Now imagine that you look around and see that the bakery is devoid of life, save for a small dog lying beside the doorway. Would you, in the absence of anyone in the room, surmise that the wedding cake before you had no baker, that its ingredients threw themselves into three cake pans, baked themselves until done, arranged themselves vertically on the table, and then decorated themselves in so elaborate a fashion? Of course, not! You would assume a baker existed who was responsible for this cake. If you were to ask any question at this time, it would be "Where is the baker?" rather than "Does the baker exist?" The presence of a cake of such intricate design would demand the existence of a baker. This, applied to the universe, is the Argument from Design.
Needing a cake the next week for your son's birthday, imagine further that you leave a note on the table asking the baker to fashion one for the occasion. When you return the day before the birthday, you enter through the same doorway past the same dog and see on the same table a birthday cake you assume to be yours. It, too, is a three-tiered cake with white icing and colored trim, this time blue. It is adorned with seven candles at the top, the words "Happy Birthday" engraved around them.
At first glance you are pleased with the cake, until you step closer and notice the paw prints on its surface. Sometime after the cake was placed on the table, the dog must have raced across it, destroying its perfection. Because of this canine romp, your birthday cake appears to be in some disorder and disarray.

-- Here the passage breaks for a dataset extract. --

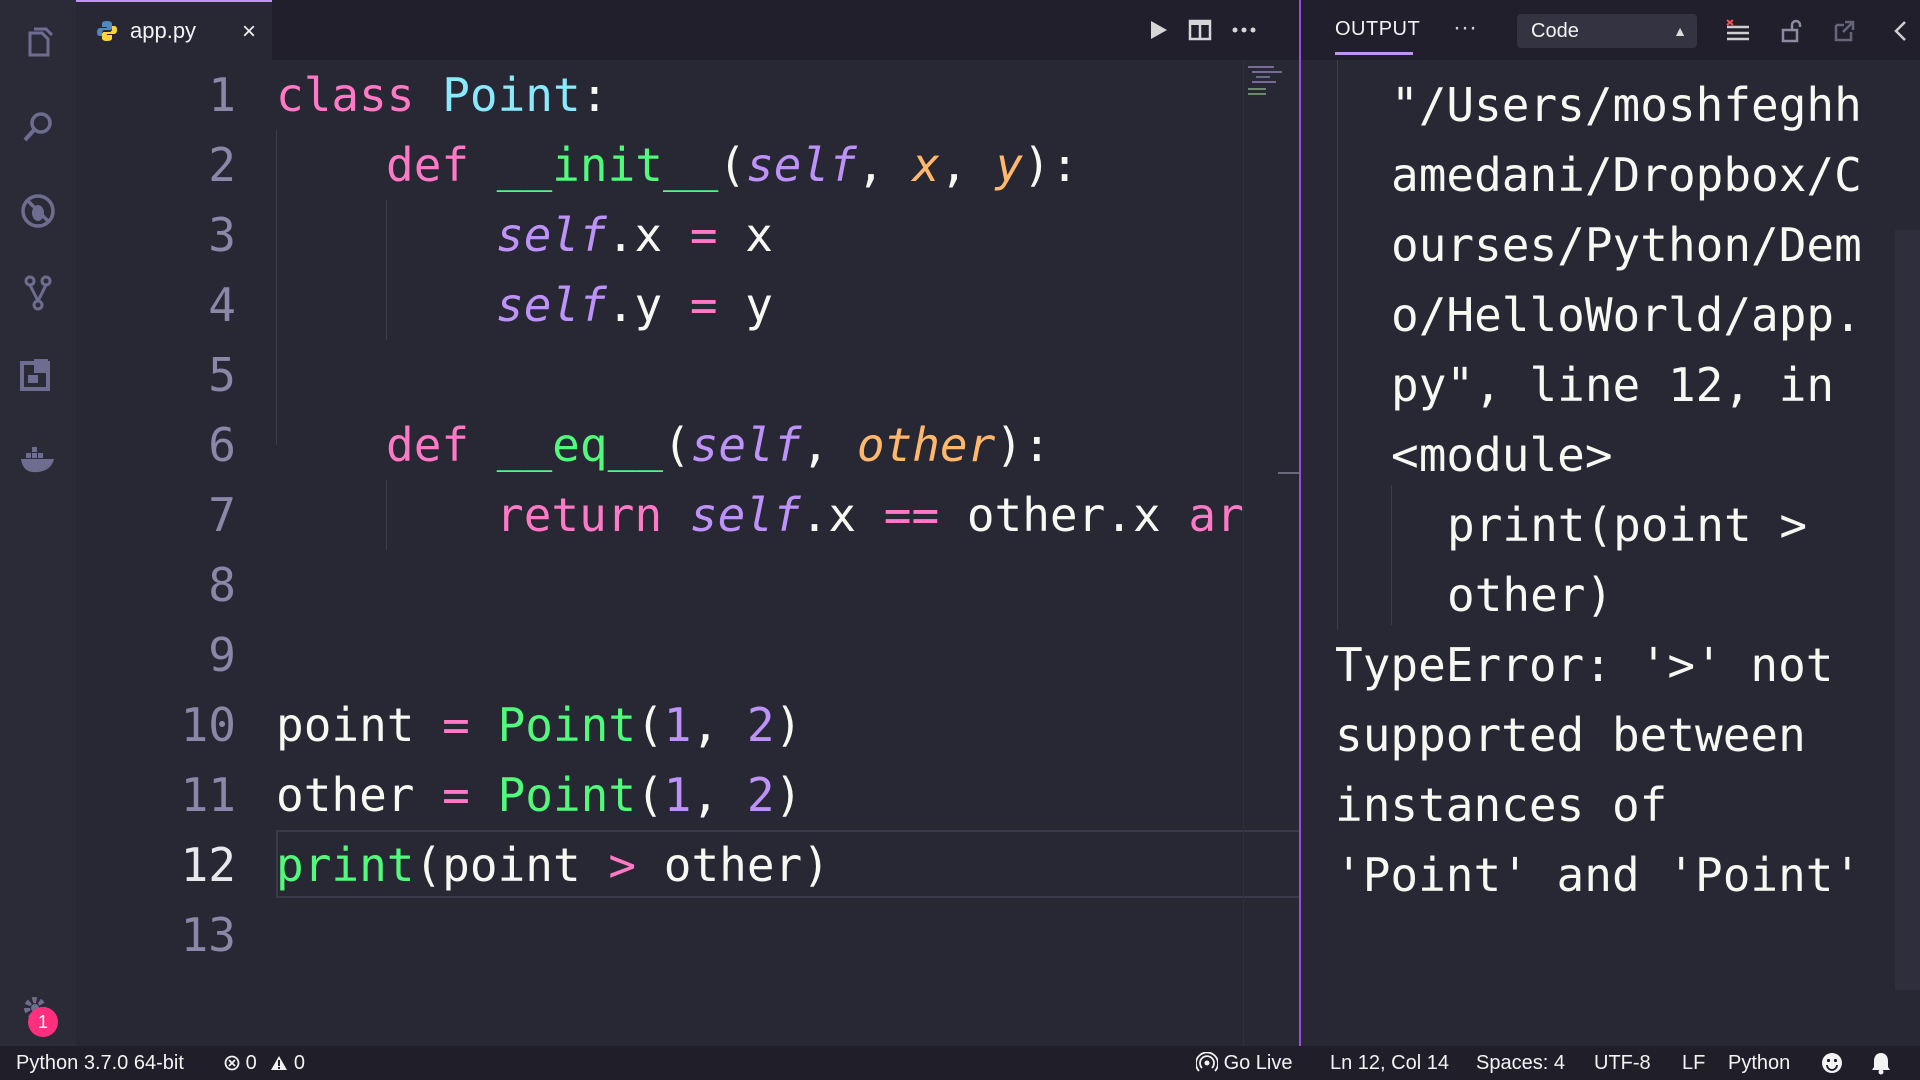  What do you see at coordinates (718, 445) in the screenshot?
I see `code-line-6: def __eq__(self, other):` at bounding box center [718, 445].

Although no one is present in the bakery, you begin to air your objections aloud. What kind of remarks would you make? Would you begin to scream at the top of your lungs, "There is no baker! The baker doesn't exist!"? No, the disarray of the cake would not cause you to doubt the baker's existence whatsoever. Your remarks would instead be more like this: "What kind of baker would leave a cake unprotected on his table? What kind of baker would let a dog ransack his creation? What kind of baker would allow this to happen?" The disorder evident on the cake's surface would not cause you to question the baker's existence, but it would cause you to call into question the baker’s character.

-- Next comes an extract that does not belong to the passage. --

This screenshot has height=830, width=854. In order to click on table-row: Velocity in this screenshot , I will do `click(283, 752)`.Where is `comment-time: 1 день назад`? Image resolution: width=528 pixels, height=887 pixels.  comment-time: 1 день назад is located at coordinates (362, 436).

In the same way, disorder in the universe does not in the least call into question God's existence. Atheists cannot look at the mixture of design and disarray before them and scream, "There is no God! God doesn't exist!" anymore that you could doubt the baker's existence based on the imperfect cake. In light of such imperfection, the character of God, rather than His existence, is called into question. "What kind of God would allow disorder into His universe? Does He not have the power to prevent it from happening, or does He just not care?" These are the type of questions raised by suffering.
Thus, when the atheist points toward an imperfect universe and denies God’s existence, he is running ahead of the group. He is asking a good question ("What is God's nature?") at the wrong time (on the first leg of our journey, when the only question before us is: "Does God exist?"). In effect, he is diverting our attention from the subject at hand. We should encourage him to return to the group and concentrate on the present. He must save his question for a later date.
Evidence of disorder in the universe, it turns out, does not hinder the reality of God. The Argument from Design still stands.
Daily Quotation
Quoted in Lee Strobel, The Case for Faith, 29.